## WHAT TO WORK ON
Copy the lines below word for word, from the first one down to the one containing "coord(401,44)", with both ends included. Leave the pictures out of your copy.

## A section of a data file
-------

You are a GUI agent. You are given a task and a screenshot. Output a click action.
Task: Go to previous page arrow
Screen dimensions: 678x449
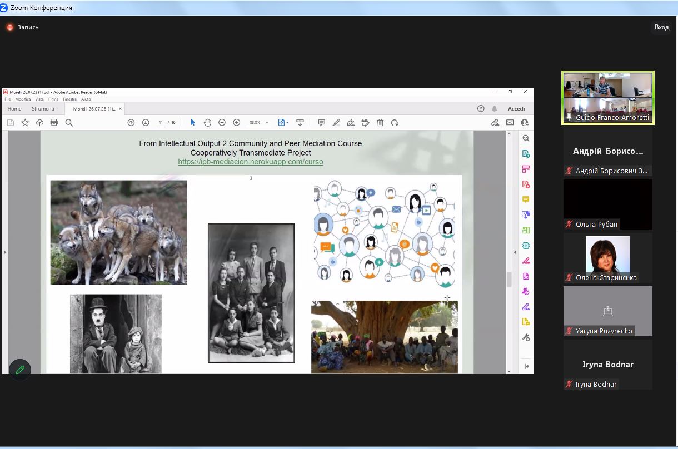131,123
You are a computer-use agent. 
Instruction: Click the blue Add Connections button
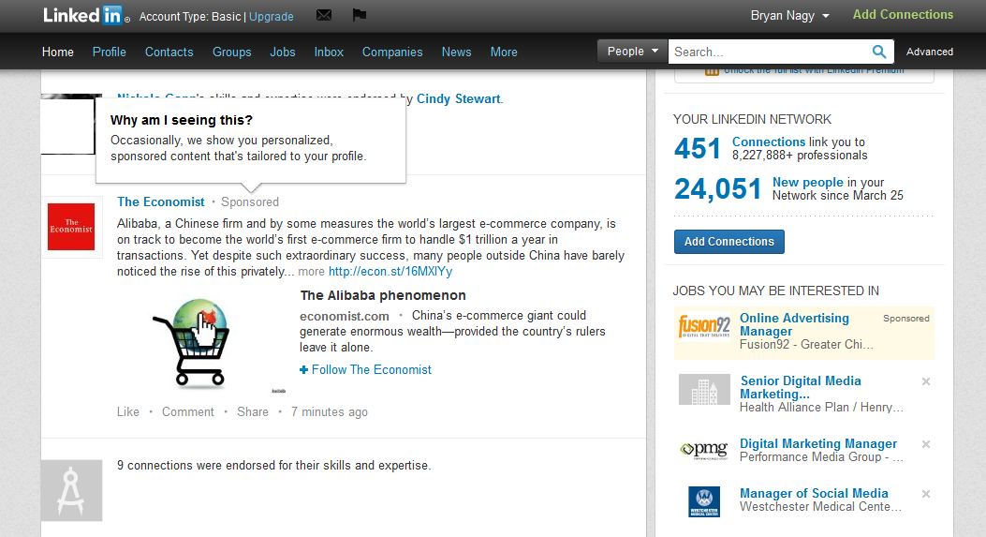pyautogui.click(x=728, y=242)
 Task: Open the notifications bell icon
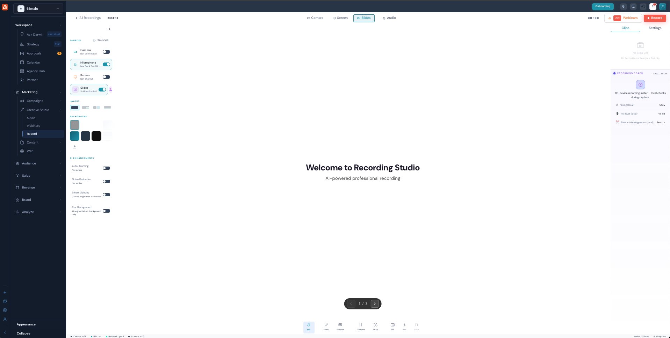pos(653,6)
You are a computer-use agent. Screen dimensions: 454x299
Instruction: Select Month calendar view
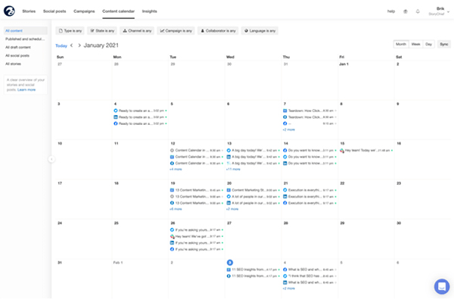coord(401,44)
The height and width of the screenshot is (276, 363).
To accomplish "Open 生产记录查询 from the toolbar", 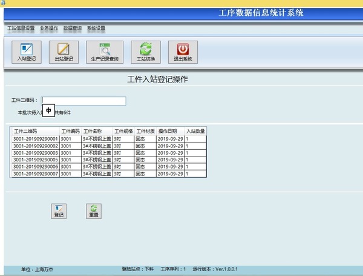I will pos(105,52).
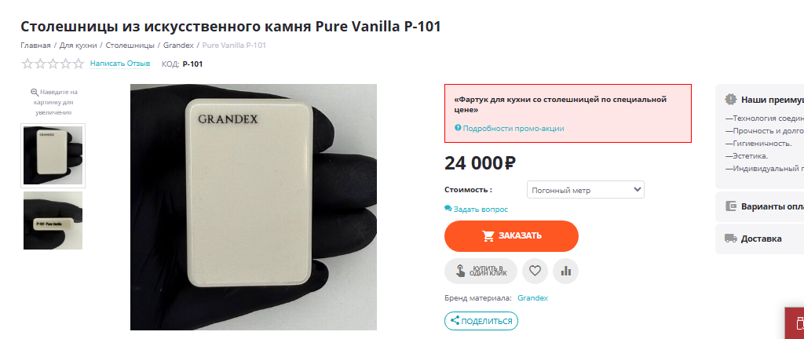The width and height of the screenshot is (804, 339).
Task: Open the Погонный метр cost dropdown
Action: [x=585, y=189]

-------

## EXERCISE SOLUTION
You are a GUI agent. You are given a task and a screenshot. Output a click action.
Task: Go to previous page arrow
Screen dimensions: 678x449
131,123
You are a computer-use agent. 
Instruction: Click the blue Add Connections button
pyautogui.click(x=728, y=242)
 Task: Open the notifications bell icon
pos(653,6)
You are a computer-use agent. Screen dimensions: 454x299
Instruction: Select Month calendar view
coord(401,44)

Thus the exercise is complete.